TASK INSTRUCTIONS: None of the images should appear in your copy. Transcribe the data in full.

Dataset items:
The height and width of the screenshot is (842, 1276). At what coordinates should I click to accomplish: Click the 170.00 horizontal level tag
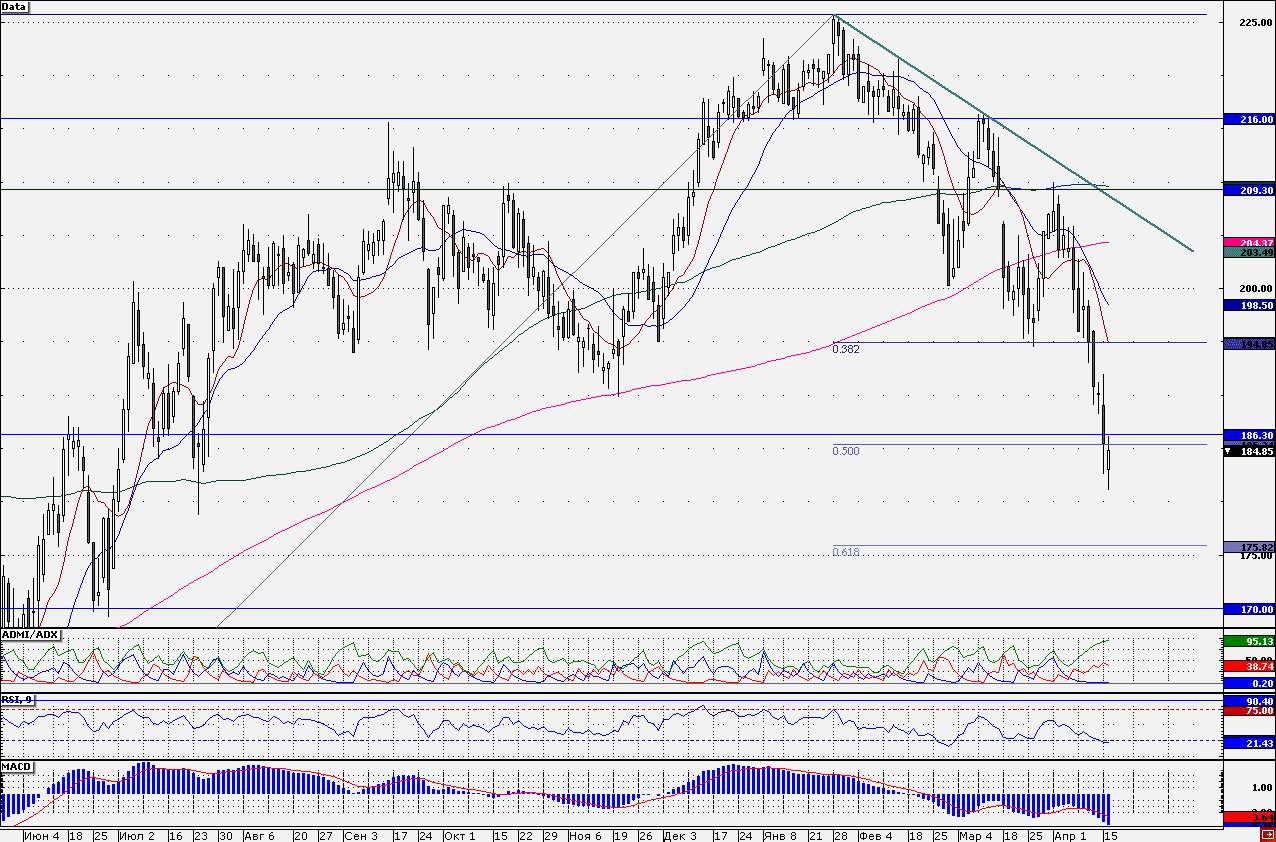(1249, 608)
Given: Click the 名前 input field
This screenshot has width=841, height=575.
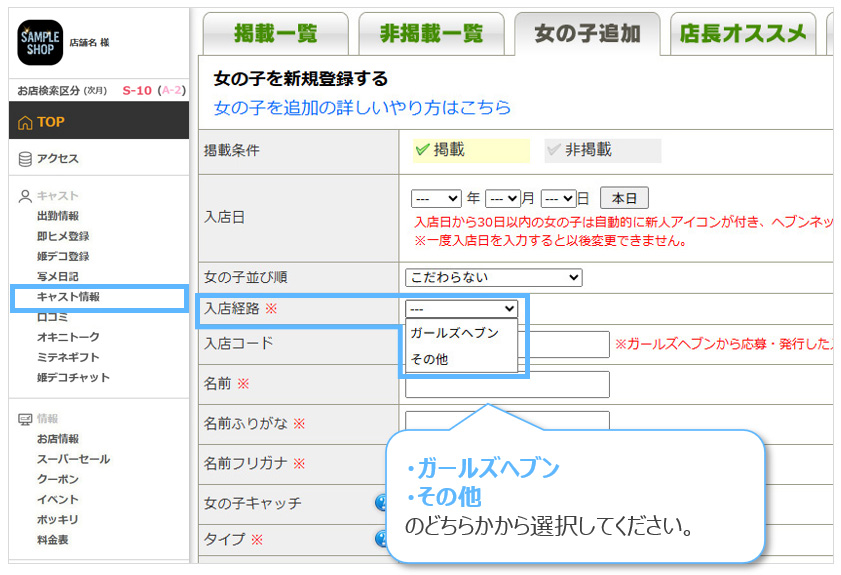Looking at the screenshot, I should tap(507, 384).
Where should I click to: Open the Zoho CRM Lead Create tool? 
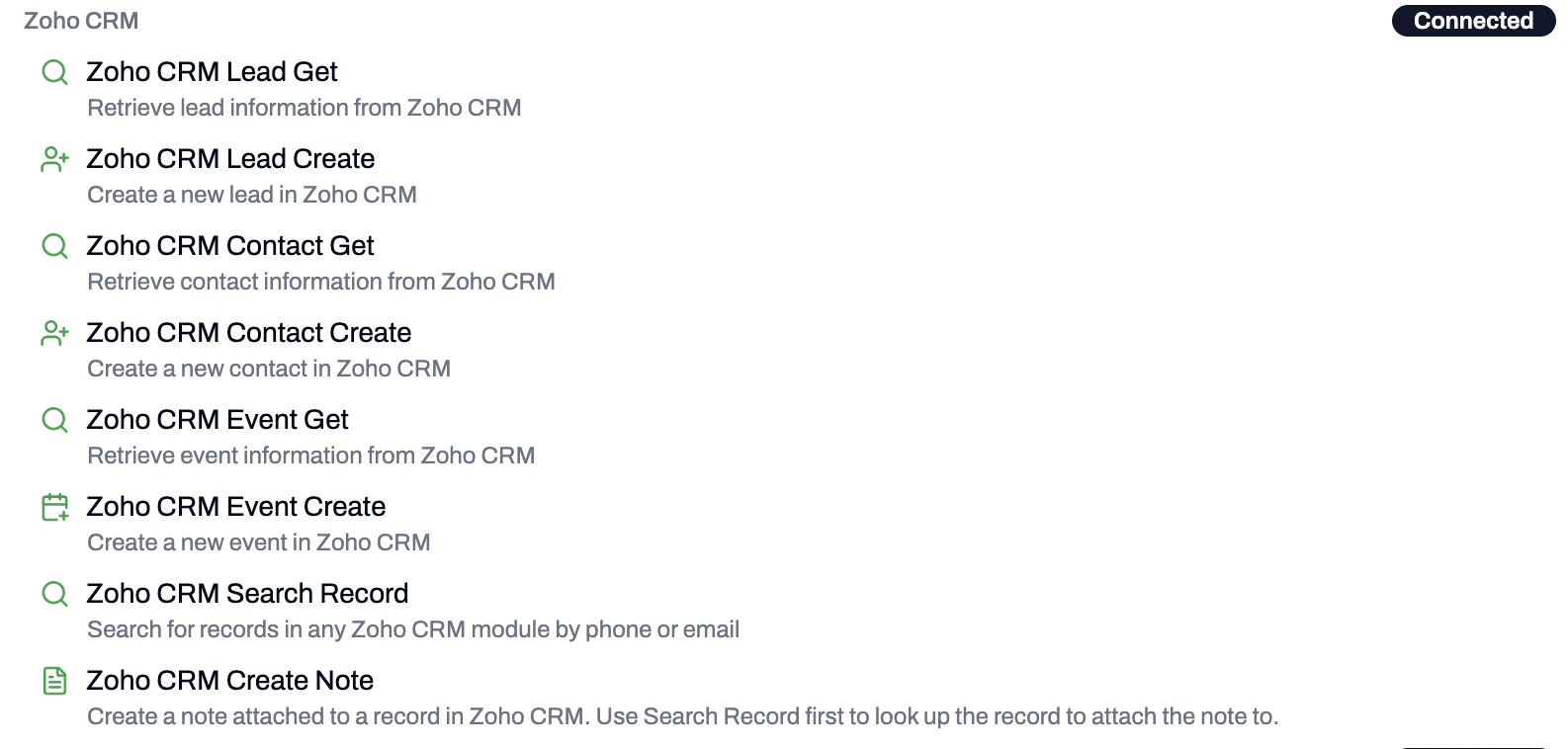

RESPONSE BOX:
The height and width of the screenshot is (842, 1276). At what coordinates should I click to accomplish: Click the 170.00 horizontal level tag
(1249, 608)
Given: Click the 名前 input field
This screenshot has width=841, height=575.
Looking at the screenshot, I should tap(507, 384).
Where should I click to: Open the Zoho CRM Lead Create tool? 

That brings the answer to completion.